3 Because of the fragrance of your good ointments,
Your name is ointment poured forth;
Therefore the virgins love you.
4 Draw me away! “

Song of Solomon 1:2-4

“Dear God, I think about you sometimes even when I am not praying.” 

Elliot, “Children’s Letters to God”

It may seem heretical, but it seems that spiritual growth is being reduced to ‘bullet points’ of a presentation. And that really does scare me.  We are looking to fall into a trap ‘head over heels’ right into a place that has promised so much, and yet delivers so little. We have been reduced to a mindset of which the ‘disciplines’ of the Christian life have become formulaic, and  robotical.  Somehow, we are missing the purpose as our discipleship begins to grow hard and slowly turns to stone.

But a kiss, on the other hand, is undefinable; it can’t be quantified and defies rules.

I fear the formula, and repudiate the rules.  I am disturbed that our discipleship can become self-moving, self-regulating, self-starting.

When will realize that Jesus is looking for lovers?  Somehow we think we can extract romance, diminish intimacy and choose to walk mechanically through life.  We are losing our created and given purpose to be in close fellowship with Him.

There is a monstrous industry in all of this, a callous system. With the absence of an intimacy with Jesus, the following will actually become dangerous.

  • formulas, counselors, life-coaches
  • training programs,
  • media: books, podcasts, TV
  • conferences, prophetic worship
  • magazines, “special” books
  • inspirational speakers, favorite Bible teachers
  • and even websites, (like this one!)

We often turn to them to get what we think we need. The delusion is that we can become moral and true, without an intimacy with Jesus. I guarantee this, without a deep intimacy with Him, these “things” will invariably disappoint us. But truly, we seldom do intimacy well.
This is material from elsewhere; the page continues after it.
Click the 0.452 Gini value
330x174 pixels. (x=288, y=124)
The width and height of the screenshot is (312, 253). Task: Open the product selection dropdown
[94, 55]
Authentic growth will not happen overnight.  Many get so disappointed, and disillusioned that they just quit walking and become hardened aand very unhappy. They may or may not become apostate. The Lord sees them, and loves them at a distance.

We can’t use the above list, but the Holy Spirit can.  He uses these things, but there can never be confusion on who is working. I must relate to Him and strengthened in His strength.  I must be as intimate as I can in His presence.

There can never be an authentic spirituality, without a real romance with Jesus We must be taken up with Him and enthralled.  We must recover the “courtship of the Lord.” Prayer starts to become a passionate tryst, and worship an affair of the heart.  This where we meet begin to meet him directly, and authentically.

For good people, God is a religion. For the saints he is a kiss and an embrace.

Passion, and not principles (even if they are noble ones) will carry the day. It’s about desperation, not obligation.  I will be the first to admit that these maybe these differences seem subtle and trivial, but they’re not.  Romance brings roses to a rendezvous, with a passionate and openly declared ‘first love.’ Yet so often we shuffle in and grovel to bring our list of things we need or want. Few be the lovers, that find true contentment and freedom and real peace when they are alone with their Beloved.